◆ **FRAGMENTO PROPORCIONADO**

Sin entrar a fondo en las actividades del CESID y CNI tras sus pasos, la serie documental sobre la totanera Bárbara Rey describe a un rey Juan Carlos frío, aprovechado y que tenía la desfachatez de dejar que ella, su amante, corriera con todos los gastos cuando se producían sus encuentros
MURCIA. Hay gente que ha tenido tanta cultura en casa, solo veía películas buenas, solo leía libros importantes, que no sabe en qué mundo vive, es muy inculta con respecto a la realidad que le rodeaba. No es que vaya a defender las revistas del corazón como la mayor fuente de saber universal, pero docu-series como Una vida Bárbara, en Netflix ahora mismo, demuestran que la cultura popular, bien presentada, está llena de lecciones vitales e historias e intrahistorias con argumentos mucho más poderosos que cualquier guión de Hollywood.
Para mí, lo más llamativo que se cuenta en esta serie es una modificación o corrección al Sálvame Deluxe en el que se dedicó un tercio del programa a la muerte de Ángel Cristo. Aquí, al margen del contenido truculento derivado de la adicción a la cocaína del domador de fieras, se apuntó a que tuvo tantos celos de estar con una mujer tan llamativa y conocida como Bárbara, que eso le llevó al pozo sin fondo del consumo. Tal y como lo cuentan aquí, fue bien distinto. Él tuvo celos desde el primer momento, pero eso solo le llevó a maltratarla, las adicciones llegaron por los dolores de su problema en la columna vertebral, y vinieron de la recomendación o malos consejos de otro profesional del circo.

◆ **PROBLEMA A RESOLVER**
Prolongue el artículo sobre la serie documental Una vida Bárbara a partir de su última oración.

◆ **LISTADO**
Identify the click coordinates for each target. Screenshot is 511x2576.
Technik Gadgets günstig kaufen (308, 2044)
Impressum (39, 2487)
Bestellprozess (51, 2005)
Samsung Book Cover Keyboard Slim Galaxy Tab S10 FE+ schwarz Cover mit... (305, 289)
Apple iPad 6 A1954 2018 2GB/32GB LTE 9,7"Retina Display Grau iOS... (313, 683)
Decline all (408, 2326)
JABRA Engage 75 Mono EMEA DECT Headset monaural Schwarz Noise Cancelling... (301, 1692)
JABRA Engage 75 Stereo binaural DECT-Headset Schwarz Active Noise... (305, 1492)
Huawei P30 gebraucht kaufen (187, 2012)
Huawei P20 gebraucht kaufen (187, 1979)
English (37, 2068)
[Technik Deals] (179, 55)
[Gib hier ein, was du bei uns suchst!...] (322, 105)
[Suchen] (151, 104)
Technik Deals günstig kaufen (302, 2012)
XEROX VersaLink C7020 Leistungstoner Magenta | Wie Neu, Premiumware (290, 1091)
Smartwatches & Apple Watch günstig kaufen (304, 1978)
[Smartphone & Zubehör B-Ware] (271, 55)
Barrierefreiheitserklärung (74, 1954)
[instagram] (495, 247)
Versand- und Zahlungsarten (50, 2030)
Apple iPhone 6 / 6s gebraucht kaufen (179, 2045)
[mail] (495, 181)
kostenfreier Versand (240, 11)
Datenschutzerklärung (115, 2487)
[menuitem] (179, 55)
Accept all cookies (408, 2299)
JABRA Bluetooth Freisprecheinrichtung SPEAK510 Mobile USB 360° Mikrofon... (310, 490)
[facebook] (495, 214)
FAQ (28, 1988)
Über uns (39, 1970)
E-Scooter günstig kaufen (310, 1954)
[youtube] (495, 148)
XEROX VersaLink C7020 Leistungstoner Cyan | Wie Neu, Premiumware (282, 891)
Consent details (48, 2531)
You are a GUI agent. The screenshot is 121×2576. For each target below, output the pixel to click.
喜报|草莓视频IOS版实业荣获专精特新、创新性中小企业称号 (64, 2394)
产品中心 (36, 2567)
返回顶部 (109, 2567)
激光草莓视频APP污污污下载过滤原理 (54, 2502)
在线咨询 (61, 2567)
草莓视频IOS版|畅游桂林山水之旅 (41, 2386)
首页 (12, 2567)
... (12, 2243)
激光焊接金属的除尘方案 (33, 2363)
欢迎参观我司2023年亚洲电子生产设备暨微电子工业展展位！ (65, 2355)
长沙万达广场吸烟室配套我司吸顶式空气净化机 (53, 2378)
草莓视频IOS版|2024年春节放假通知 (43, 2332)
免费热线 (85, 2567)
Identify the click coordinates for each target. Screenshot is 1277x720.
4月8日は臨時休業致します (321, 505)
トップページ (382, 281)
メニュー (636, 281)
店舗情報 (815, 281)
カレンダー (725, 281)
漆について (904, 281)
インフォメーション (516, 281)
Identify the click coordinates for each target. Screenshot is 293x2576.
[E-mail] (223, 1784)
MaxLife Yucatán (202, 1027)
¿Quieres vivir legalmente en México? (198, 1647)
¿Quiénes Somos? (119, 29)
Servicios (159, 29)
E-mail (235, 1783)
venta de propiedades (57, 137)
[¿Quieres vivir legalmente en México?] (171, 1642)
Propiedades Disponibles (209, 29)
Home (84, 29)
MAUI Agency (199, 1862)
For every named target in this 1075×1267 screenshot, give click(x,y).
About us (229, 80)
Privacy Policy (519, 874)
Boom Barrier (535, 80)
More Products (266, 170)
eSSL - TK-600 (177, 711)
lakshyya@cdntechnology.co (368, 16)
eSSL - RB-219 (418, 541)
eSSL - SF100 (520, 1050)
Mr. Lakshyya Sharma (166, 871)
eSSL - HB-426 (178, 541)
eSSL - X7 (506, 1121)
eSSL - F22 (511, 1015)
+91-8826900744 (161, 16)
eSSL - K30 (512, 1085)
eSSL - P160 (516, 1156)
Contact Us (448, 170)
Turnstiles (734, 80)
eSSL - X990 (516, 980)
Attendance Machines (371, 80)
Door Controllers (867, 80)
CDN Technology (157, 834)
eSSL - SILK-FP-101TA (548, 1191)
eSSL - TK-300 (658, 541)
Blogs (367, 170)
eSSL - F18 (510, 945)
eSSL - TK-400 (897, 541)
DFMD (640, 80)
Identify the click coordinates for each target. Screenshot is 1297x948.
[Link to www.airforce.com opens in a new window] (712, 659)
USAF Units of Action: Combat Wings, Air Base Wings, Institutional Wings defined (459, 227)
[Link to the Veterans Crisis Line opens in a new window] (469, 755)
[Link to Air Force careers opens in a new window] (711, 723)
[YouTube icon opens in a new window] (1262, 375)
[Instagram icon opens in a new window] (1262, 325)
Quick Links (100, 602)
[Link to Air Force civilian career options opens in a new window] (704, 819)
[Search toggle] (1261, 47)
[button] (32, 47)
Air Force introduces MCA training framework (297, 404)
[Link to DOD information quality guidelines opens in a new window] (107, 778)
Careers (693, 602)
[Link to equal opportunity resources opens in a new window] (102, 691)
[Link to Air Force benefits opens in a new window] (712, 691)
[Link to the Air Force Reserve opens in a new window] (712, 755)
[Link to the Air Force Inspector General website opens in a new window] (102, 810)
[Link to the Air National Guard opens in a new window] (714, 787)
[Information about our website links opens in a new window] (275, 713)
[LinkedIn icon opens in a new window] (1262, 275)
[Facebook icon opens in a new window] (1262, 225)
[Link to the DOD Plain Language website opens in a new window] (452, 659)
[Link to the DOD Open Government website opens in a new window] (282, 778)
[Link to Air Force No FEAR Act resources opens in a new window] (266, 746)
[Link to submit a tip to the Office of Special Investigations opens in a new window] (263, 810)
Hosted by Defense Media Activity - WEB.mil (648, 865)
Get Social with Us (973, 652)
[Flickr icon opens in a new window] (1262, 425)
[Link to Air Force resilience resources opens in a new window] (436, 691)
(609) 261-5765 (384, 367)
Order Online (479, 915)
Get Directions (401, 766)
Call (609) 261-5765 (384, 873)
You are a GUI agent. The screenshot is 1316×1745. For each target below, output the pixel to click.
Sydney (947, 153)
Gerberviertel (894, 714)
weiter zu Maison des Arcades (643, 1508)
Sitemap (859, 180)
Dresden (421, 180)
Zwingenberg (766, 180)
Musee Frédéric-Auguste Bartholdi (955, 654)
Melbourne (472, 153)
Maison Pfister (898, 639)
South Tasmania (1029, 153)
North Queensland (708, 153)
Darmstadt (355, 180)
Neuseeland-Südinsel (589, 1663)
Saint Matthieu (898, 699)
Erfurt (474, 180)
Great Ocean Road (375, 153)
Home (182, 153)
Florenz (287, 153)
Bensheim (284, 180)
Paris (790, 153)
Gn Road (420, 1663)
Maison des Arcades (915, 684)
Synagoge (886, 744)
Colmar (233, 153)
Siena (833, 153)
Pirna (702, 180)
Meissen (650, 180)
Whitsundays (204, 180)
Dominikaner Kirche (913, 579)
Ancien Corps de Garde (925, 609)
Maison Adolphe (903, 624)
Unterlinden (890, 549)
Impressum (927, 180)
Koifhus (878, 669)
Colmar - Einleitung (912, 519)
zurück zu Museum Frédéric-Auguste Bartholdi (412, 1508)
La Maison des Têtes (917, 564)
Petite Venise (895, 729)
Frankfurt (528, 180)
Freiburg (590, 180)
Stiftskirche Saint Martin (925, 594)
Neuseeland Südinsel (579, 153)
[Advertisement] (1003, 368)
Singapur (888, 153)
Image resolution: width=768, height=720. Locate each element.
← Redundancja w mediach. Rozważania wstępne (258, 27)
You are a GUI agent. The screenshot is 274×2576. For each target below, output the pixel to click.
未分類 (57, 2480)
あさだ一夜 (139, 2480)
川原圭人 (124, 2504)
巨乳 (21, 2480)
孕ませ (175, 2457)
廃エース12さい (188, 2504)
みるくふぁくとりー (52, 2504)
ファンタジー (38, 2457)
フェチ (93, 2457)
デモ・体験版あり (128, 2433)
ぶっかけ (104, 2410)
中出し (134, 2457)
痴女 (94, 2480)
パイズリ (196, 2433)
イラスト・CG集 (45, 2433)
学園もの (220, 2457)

◆ **RESPUESTA DEL EJERCICIO**
Es un cambio importante en la versión, porque la otra podía empujar a entender sus excesos, que no comprender, y el maltrato. Sin embargo, esta otra historia muestra a un maltratador de libro. Y como punto morboso, su mujer fallecida, Renata, cuyo hueco no pudo llenar con Bárbara, aunque la puso a realizar en el circo los mismos números que ella. Una trama que hemos visto en mil y una películas. Me viene a la mente con cariño Melrose Place, cuando Peter se lo hace a Taylor, hermana de su fallecida esposa.
Ciertamente, los profesionales del corazón que aparecen tienen opiniones favorables a la protagonista y, el resto de testimonios, son de ella, con lo que los puntos más sensibles de la docu-serie hay que leerlos entre líneas, interpretarlos o directamente no fiarse mucho de ellos, pero nada de eso quita que haya entretenimiento a punta pala.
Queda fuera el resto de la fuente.